I was reading a post from one of my favourite relationship blogs titled Baggage Reclaim a couple days back. The post was titled “How having a ‘tell’ can give someone the impression that you’ll tolerate their behaviour or issues”. It talked about unconscious tell tale signs that give brothers the idea that he’s going to get away with a lot with you.
It reinforced one of my biggest beliefs when dealing with all relationships especially with men, “make sure that your ‘tell’ communicates, “I’ve got boundaries so either respect me or jog on” (she’s much politer than I am)

In a separate conversation a girlfriend of mine was talking about how she had just started enforcing a waiting period before getting intimate with any man she likes. This is a basic that pretty much goes unpractised. 

FACT: Most men need to get to know you before gaining access to the cookie jar to ensure any kind of longevity. 

Intimacy too soon is as bad as intimacy too late. It’s so sad when this happens, when you involuntarily end up friend zoning someone because they just didn’t make their move or didn’t make it in time.

I think I hear an equal amount of stories about women looking for love as I do women staying in situations they have no business staying in. Staying in a taxing relationship waiting for some kind of pay off is a dangerous thing. When your self-esteem is operating at a deficit, you tend to place an unhealthy emphasis on the little things, them tiny “victories”. Firstly if you’re keeping any kind of score then you are not in mutually beneficial relationship and chances are you’re putting more into the affair then you probably should be. If portions of your days are spent trying to decipher what he meant when he said or didn’t say this, didn’t or didn’t do that its time to take an honest look at the quality of your relationship.
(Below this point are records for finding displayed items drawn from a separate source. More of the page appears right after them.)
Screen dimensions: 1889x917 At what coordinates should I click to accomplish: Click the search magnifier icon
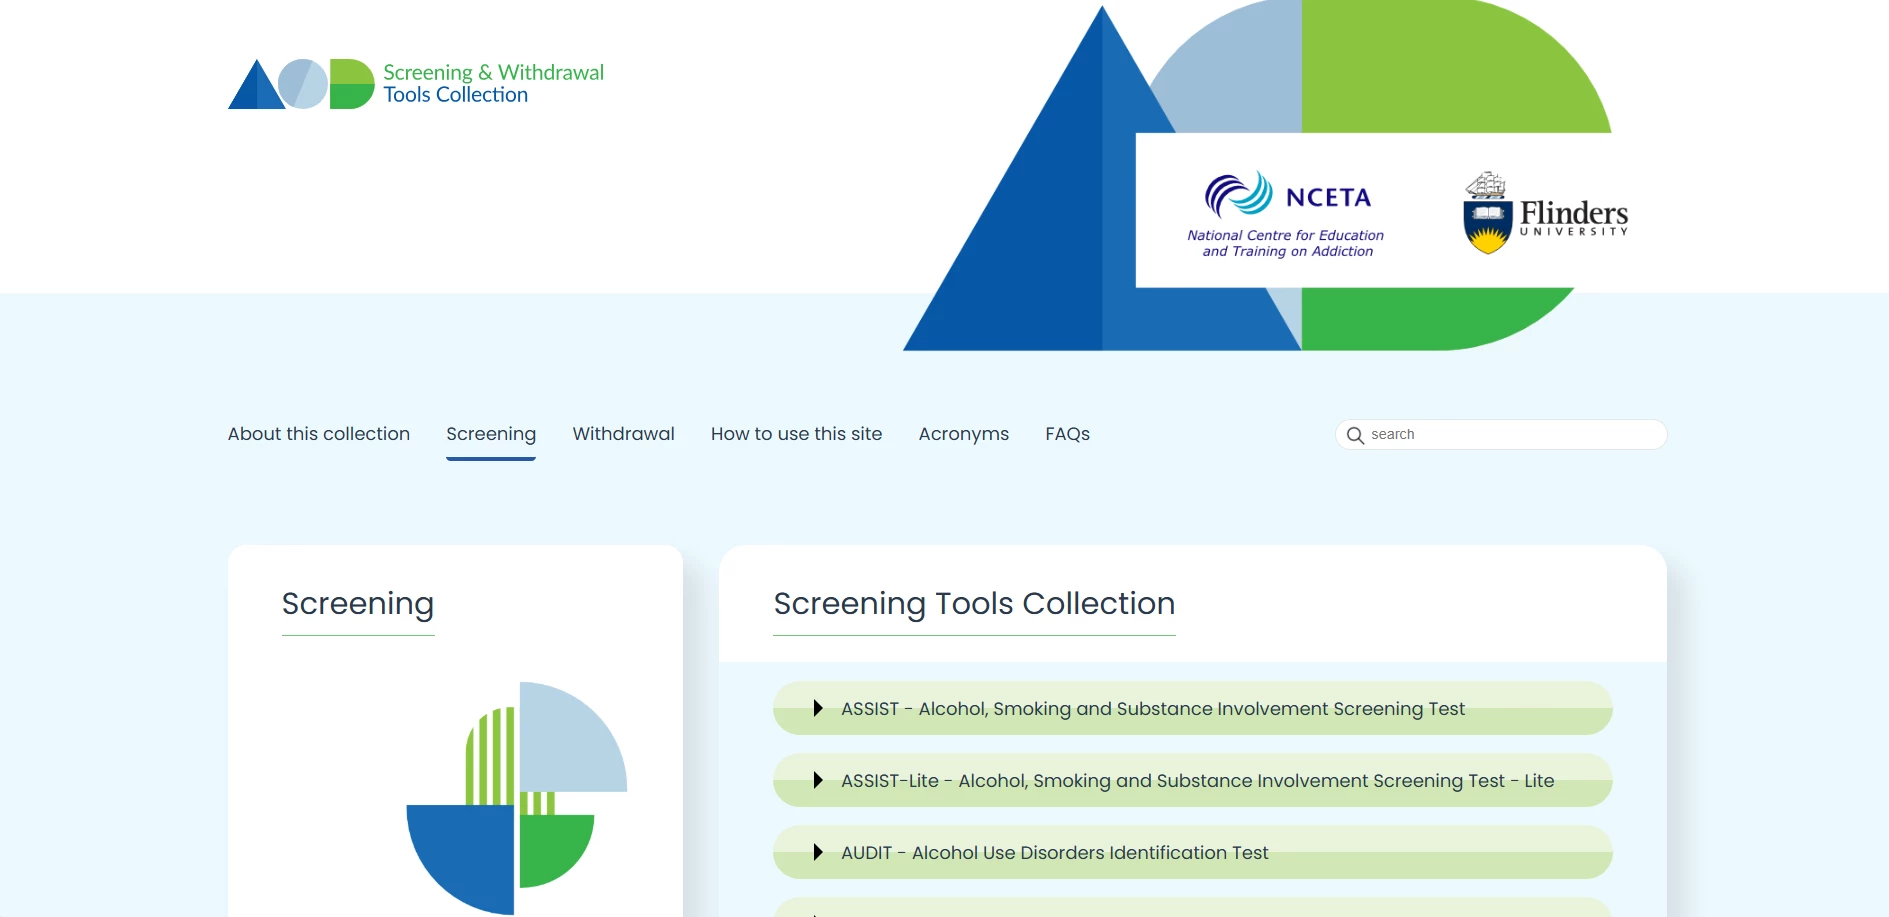(1356, 435)
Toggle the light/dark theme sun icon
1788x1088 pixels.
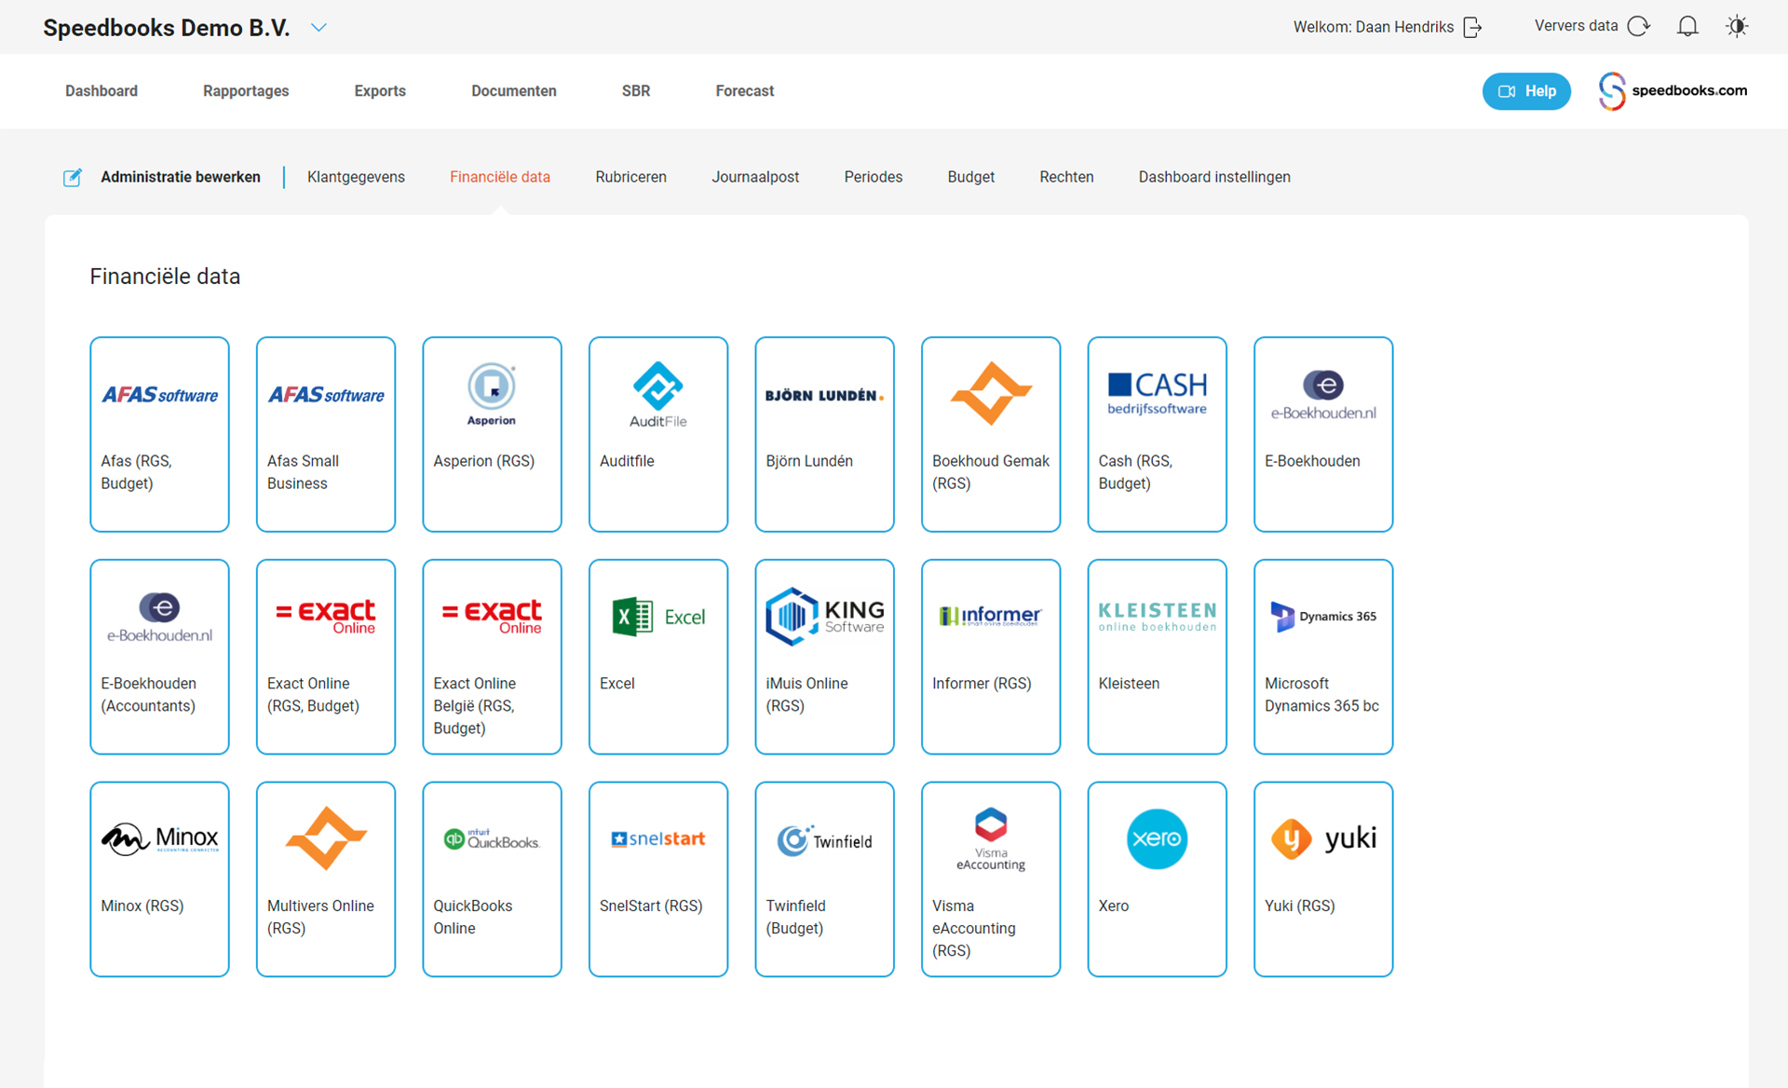(1737, 27)
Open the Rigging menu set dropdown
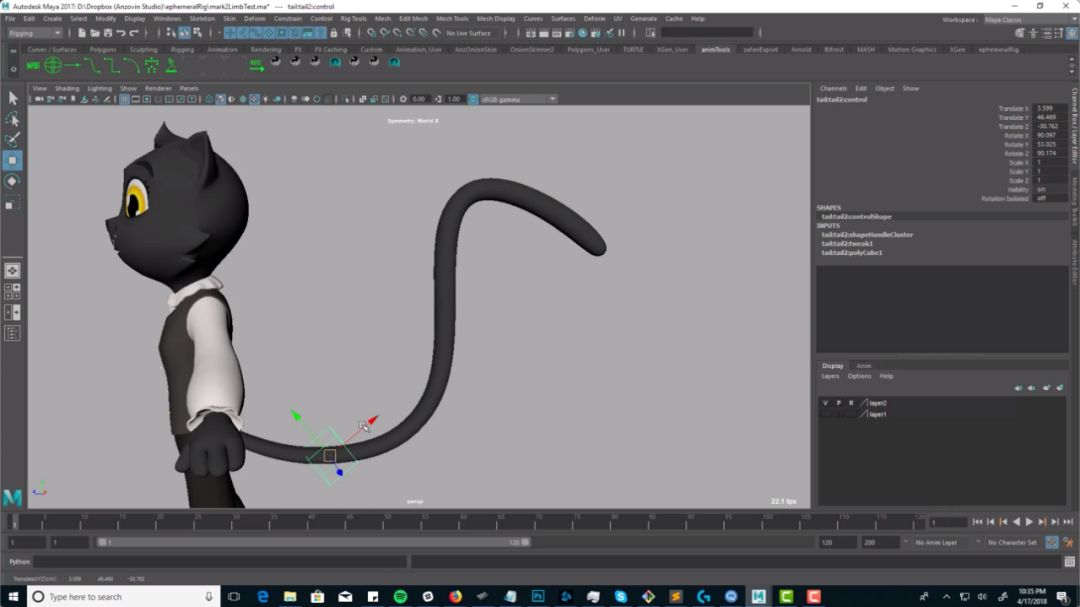The height and width of the screenshot is (607, 1080). tap(34, 33)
Mutually beneficial relationships are a result of when 2 individuals have learnt to first value themselves and then each other.

If you are feeling emotionally starved, find another way to nourish yourself. Love comes in so many shapes and forms and fulfilment can be derived from even the most menial of tasks. Think of the satisfaction you're likely to receive when you set your sights just a little higher.

At the end of our breakfast I remember my older counterpart saying to me, "Real isn't less romantic." My takeout, not everybody will have a perfectly crafted relationship and just because the initial courtship wasn't filled with whatever fairytale and/or romantic expectations you were nursed with and have come to view as the standard, the lack of any of that doesn't make the overall less special. Sometimes the situations we find ourselves in are less than ideal and one should by all means work with what they've got. By got, I'm referring to got his affections, got his respect and got his attention. I wish they formed a really cute acronym but they don't and I promise you it doesn't make them any less acute.

If you don't have those 3 things to work with can we just agree that you're settling?

Was that a yes?

1 comment:

  1. great post! i agree that many of us often let our general values fall through cracks in hopes of being wrong, or just being hopeful period. A good male friend of mine always tells me... "when women change, men will have to change". Unfortunately for us, the chance has to start with us, but when we do, we will no longer put up with anything less & the men that tend to stick around do so because they are in it for real.